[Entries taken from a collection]
* * * * *
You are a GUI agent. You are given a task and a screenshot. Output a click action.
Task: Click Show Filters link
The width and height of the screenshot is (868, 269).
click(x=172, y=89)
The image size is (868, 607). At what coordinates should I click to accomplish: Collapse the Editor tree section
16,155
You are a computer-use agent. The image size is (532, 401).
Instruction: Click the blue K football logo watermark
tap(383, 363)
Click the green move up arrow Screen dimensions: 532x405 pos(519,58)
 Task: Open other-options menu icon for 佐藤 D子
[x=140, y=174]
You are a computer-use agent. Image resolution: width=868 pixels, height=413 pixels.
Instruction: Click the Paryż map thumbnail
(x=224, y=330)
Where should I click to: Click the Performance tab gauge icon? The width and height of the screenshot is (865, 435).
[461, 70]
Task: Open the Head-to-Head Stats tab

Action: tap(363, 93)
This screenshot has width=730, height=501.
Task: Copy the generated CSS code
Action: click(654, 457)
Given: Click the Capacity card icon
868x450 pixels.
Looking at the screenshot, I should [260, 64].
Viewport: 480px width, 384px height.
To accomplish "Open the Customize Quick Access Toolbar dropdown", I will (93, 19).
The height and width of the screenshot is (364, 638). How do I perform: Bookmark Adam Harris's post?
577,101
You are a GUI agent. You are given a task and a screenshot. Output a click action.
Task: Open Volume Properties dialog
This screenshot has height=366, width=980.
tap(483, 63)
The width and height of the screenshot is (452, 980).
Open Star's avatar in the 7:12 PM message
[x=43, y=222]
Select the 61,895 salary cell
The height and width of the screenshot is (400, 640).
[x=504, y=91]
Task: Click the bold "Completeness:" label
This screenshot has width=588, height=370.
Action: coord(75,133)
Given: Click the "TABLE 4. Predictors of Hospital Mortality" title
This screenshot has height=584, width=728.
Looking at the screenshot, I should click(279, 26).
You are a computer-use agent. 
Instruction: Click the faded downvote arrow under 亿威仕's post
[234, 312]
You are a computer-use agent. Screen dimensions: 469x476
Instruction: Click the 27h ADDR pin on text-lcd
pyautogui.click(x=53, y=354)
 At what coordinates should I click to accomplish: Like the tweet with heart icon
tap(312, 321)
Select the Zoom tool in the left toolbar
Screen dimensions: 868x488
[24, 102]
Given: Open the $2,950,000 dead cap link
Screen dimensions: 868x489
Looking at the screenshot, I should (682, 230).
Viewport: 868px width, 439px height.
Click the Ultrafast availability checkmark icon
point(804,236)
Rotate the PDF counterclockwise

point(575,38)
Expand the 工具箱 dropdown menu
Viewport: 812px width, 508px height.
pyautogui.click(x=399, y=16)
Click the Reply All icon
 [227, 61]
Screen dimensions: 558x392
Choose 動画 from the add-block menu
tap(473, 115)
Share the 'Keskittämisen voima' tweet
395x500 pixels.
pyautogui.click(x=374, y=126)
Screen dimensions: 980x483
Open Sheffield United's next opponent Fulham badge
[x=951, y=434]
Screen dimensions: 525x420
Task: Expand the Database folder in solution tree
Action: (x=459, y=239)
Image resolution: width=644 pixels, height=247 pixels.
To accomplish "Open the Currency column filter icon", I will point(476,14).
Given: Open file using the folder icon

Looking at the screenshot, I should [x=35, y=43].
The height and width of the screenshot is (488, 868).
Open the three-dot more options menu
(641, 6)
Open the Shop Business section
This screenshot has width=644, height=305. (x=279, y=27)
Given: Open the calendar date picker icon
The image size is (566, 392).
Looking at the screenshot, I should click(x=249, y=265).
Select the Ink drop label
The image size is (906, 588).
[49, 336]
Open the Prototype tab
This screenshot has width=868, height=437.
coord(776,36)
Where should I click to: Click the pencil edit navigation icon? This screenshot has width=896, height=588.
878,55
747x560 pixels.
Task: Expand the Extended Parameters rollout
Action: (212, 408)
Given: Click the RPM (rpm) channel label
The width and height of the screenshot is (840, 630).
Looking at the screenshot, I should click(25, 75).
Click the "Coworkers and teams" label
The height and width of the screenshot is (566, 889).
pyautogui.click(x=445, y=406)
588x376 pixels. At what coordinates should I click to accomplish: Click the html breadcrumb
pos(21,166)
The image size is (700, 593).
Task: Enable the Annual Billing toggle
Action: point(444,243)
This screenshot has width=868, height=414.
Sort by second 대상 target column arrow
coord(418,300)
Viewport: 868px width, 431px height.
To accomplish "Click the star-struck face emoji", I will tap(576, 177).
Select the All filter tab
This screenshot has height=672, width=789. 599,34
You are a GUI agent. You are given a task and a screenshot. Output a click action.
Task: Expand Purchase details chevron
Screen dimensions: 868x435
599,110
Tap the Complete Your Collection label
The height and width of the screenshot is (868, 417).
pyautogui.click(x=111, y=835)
* * * * *
== What you should do ==
With nothing left out, transcribe the records above exactly.

== Task response ==
You are a GUI agent. You are given a task and a screenshot. Output a click action.
Task: Click Show Filters link
The width and height of the screenshot is (868, 269).
click(x=172, y=89)
The image size is (868, 607). At what coordinates should I click to accomplish: Collapse the Editor tree section
16,155
You are a computer-use agent. The image size is (532, 401).
Instruction: Click the blue K football logo watermark
tap(383, 363)
Click the green move up arrow Screen dimensions: 532x405 pos(519,58)
 Task: Open other-options menu icon for 佐藤 D子
[x=140, y=174]
You are a computer-use agent. Image resolution: width=868 pixels, height=413 pixels.
Instruction: Click the Paryż map thumbnail
(x=224, y=330)
Where should I click to: Click the Performance tab gauge icon? The width and height of the screenshot is (865, 435).
[461, 70]
Task: Open the Head-to-Head Stats tab

Action: tap(363, 93)
This screenshot has width=730, height=501.
Task: Copy the generated CSS code
Action: click(654, 457)
Given: Click the Capacity card icon
868x450 pixels.
Looking at the screenshot, I should [260, 64].
Viewport: 480px width, 384px height.
To accomplish "Open the Customize Quick Access Toolbar dropdown", I will (93, 19).
The height and width of the screenshot is (364, 638). How do I perform: Bookmark Adam Harris's post?
577,101
You are a GUI agent. You are given a task and a screenshot. Output a click action.
Task: Open Volume Properties dialog
This screenshot has height=366, width=980.
tap(483, 63)
The width and height of the screenshot is (452, 980).
Open Star's avatar in the 7:12 PM message
[x=43, y=222]
Select the 61,895 salary cell
The height and width of the screenshot is (400, 640).
[x=504, y=91]
Task: Click the bold "Completeness:" label
This screenshot has width=588, height=370.
Action: coord(75,133)
Given: Click the "TABLE 4. Predictors of Hospital Mortality" title
This screenshot has height=584, width=728.
Looking at the screenshot, I should click(279, 26).
You are a computer-use agent. 
Instruction: Click the faded downvote arrow under 亿威仕's post
[234, 312]
You are a computer-use agent. Screen dimensions: 469x476
Instruction: Click the 27h ADDR pin on text-lcd
pyautogui.click(x=53, y=354)
 At what coordinates should I click to accomplish: Like the tweet with heart icon
tap(312, 321)
Select the Zoom tool in the left toolbar
Screen dimensions: 868x488
[24, 102]
Given: Open the $2,950,000 dead cap link
Screen dimensions: 868x489
Looking at the screenshot, I should (682, 230).
Viewport: 868px width, 439px height.
Click the Ultrafast availability checkmark icon
point(804,236)
Rotate the PDF counterclockwise

point(575,38)
Expand the 工具箱 dropdown menu
Viewport: 812px width, 508px height.
pyautogui.click(x=399, y=16)
Click the Reply All icon
 [227, 61]
Screen dimensions: 558x392
Choose 動画 from the add-block menu
tap(473, 115)
Share the 'Keskittämisen voima' tweet
395x500 pixels.
pyautogui.click(x=374, y=126)
Screen dimensions: 980x483
Open Sheffield United's next opponent Fulham badge
[x=951, y=434]
Screen dimensions: 525x420
Task: Expand the Database folder in solution tree
Action: (x=459, y=239)
Image resolution: width=644 pixels, height=247 pixels.
To accomplish "Open the Currency column filter icon", I will point(476,14).
Given: Open file using the folder icon

Looking at the screenshot, I should [x=35, y=43].
The height and width of the screenshot is (488, 868).
Open the three-dot more options menu
(641, 6)
Open the Shop Business section
This screenshot has width=644, height=305. (x=279, y=27)
Given: Open the calendar date picker icon
The image size is (566, 392).
Looking at the screenshot, I should click(x=249, y=265).
Select the Ink drop label
The image size is (906, 588).
[49, 336]
Open the Prototype tab
This screenshot has width=868, height=437.
coord(776,36)
Where should I click to: Click the pencil edit navigation icon? This screenshot has width=896, height=588.
878,55
747x560 pixels.
Task: Expand the Extended Parameters rollout
Action: (212, 408)
Given: Click the RPM (rpm) channel label
The width and height of the screenshot is (840, 630).
Looking at the screenshot, I should click(25, 75).
Click the "Coworkers and teams" label
The height and width of the screenshot is (566, 889).
pyautogui.click(x=445, y=406)
588x376 pixels. At what coordinates should I click to accomplish: Click the html breadcrumb
pos(21,166)
The image size is (700, 593).
Task: Enable the Annual Billing toggle
Action: point(444,243)
This screenshot has width=868, height=414.
Sort by second 대상 target column arrow
coord(418,300)
Viewport: 868px width, 431px height.
To accomplish "Click the star-struck face emoji", I will tap(576, 177).
Select the All filter tab
This screenshot has height=672, width=789. 599,34
You are a GUI agent. You are given a task and a screenshot. Output a click action.
Task: Expand Purchase details chevron
Screen dimensions: 868x435
599,110
Tap the Complete Your Collection label
The height and width of the screenshot is (868, 417).
pyautogui.click(x=111, y=835)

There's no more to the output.